I am starting from scratch and had never considered moving there before now, so anyone who would be willing to relay with me and be happy to share from personal experience I would be most grateful. 

All the best to everyone, 

Laila


----------



## Nursemanit (Jul 10, 2015)

Well , first forget any cost of living calculator - they are useless for Dubai. To many different ways to live to factor into a simple equation based on salary. Housing is the big expense ( and schools but you did not mention children) so that skews the online calculators since they underestimate livable Dubai housing. 

I would say the usual thing is to take what you plan to spend on housing ( you have not told us what your housing plan is ) and subtract that from what any position pays you in Dubai. 

An then take what you make at your current home and subtract your current housing. 

Make sure the leftover salary in Dubai ( with housing removed) is at least 1.25 X what you make now or it is not worth it. You should be able to save more. This would give you a more reasonable estimate than an online calculator. 

Non-housing expenses are not much more expensive ( compared to a US city ) You ( assuming you are from Ireland ) may even do better if you factor in a car and gas. 

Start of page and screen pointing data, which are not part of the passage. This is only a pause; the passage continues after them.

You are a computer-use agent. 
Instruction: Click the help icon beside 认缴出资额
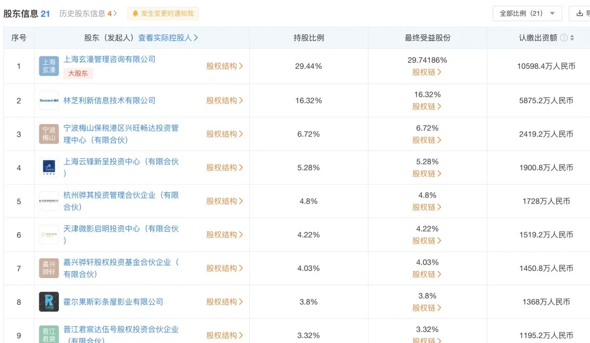tap(564, 38)
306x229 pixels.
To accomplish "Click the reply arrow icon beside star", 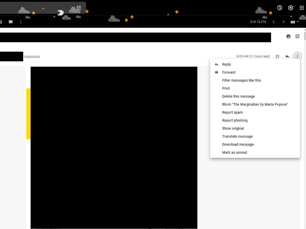I will (x=287, y=56).
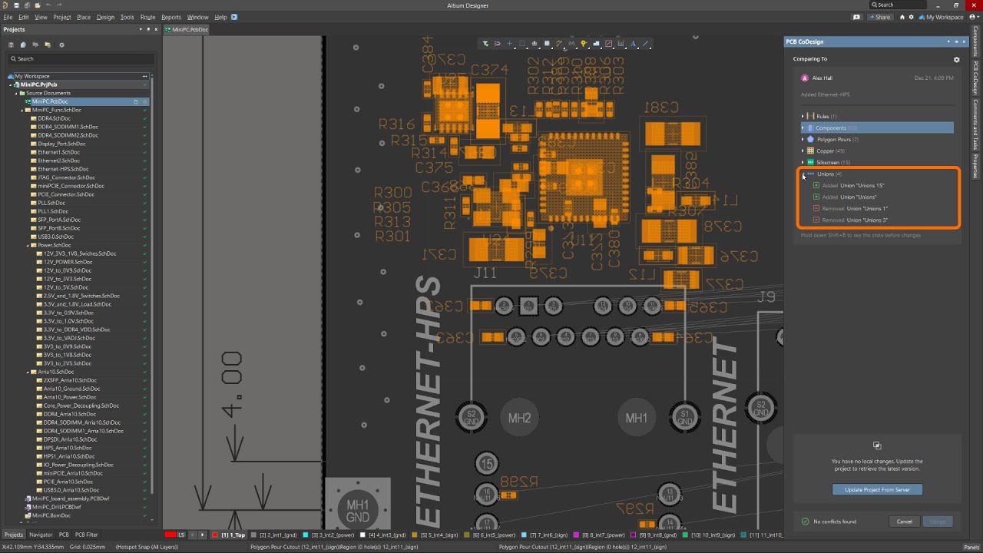
Task: Click the Cancel button in CoDesign panel
Action: tap(905, 522)
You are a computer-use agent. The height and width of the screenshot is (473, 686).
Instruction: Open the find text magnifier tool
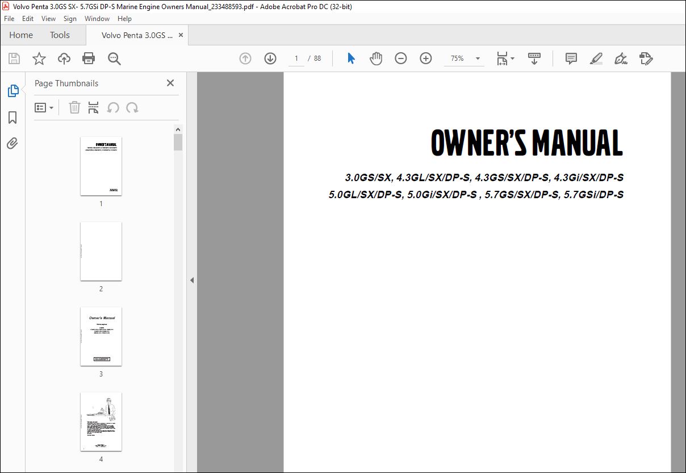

It does require changing what you buy since getting the same products as back home is usually more expensive than local favorites.


----------



## Sunder (Mar 11, 2014)

kaladala said:


> Hello,
> 
> I am soon moving to Dubai and wanted to get a direct response from someone living there already (yes this question is very relative I know).
> 
> ...


Hi,

You can check this page for all the cost of living in Dubai. It will give you a fair idea.

http://www.expatforum.com/expats/du...ary-offer-package-questions-part-2-a-306.html

Thanks,
Sunder.


----------



## The Rascal (Aug 6, 2014)

kaladala said:


> Hello,
> 
> I am soon moving to Dubai and wanted to get a direct response from someone living there already (yes this question is very relative I know).
> 
> ...


First thing to ask yourself is WHY do you want to come here and meet "locals"?


----------



## QOFE (Apr 28, 2013)

Food is the least of your worries. It's not that expensive here, depending on what you eat. Imported western products can be pricey but you can eat relatively cheap here.
What you should look into is the cost of housing and utility bills. Rents are very high here. Just a room in a flat share could cost from 1250 euros a month upwards.

It would be easier to advise if you gave us a bit more information. Where will you be working? Public transport is not that developed here so you might need to factor in a car in your costs.


----------



## TallyHo (Aug 21, 2011)

We can't answer your question because for many people 10K a month is a great salary, while others struggle on 35K a month.

You need to tell us your particular circumstances (single, married, from the West or elsewhere, current standard of living) and your package offer and we can tell you what's realistic on it.

I'm hesitant to give any rules of thumbs as they can vary from situation to situation but if you're a single Irish girl, then 15K a month is the bare minimum you'd want and that's a single room in a flatshare in the Marina. If you're a family with two kids to educate at western international schools, then 40K a month is the bare minimum. For the single, 25+K puts you in a comfortable category, 50+k for the family of four.





kaladala said:


> Hello,
> 
> I am soon moving to Dubai and wanted to get a direct response from someone living there already (yes this question is very relative I know).
> 
> ...


----------



## kaladala (Jan 15, 2016)

Thank you very much for your reply,

Yes my situation is that I am a single female but being housed already. I have no kids. 

I was wondering really to what extent people (I am a teacher) are able to find the different levels of costs. 

I don't really go out and party that much and am quite a low maintenance person. 

My salary is definitely not in the 15k a month zone, more like 5k. Is this very bad for a single person not paying for housing??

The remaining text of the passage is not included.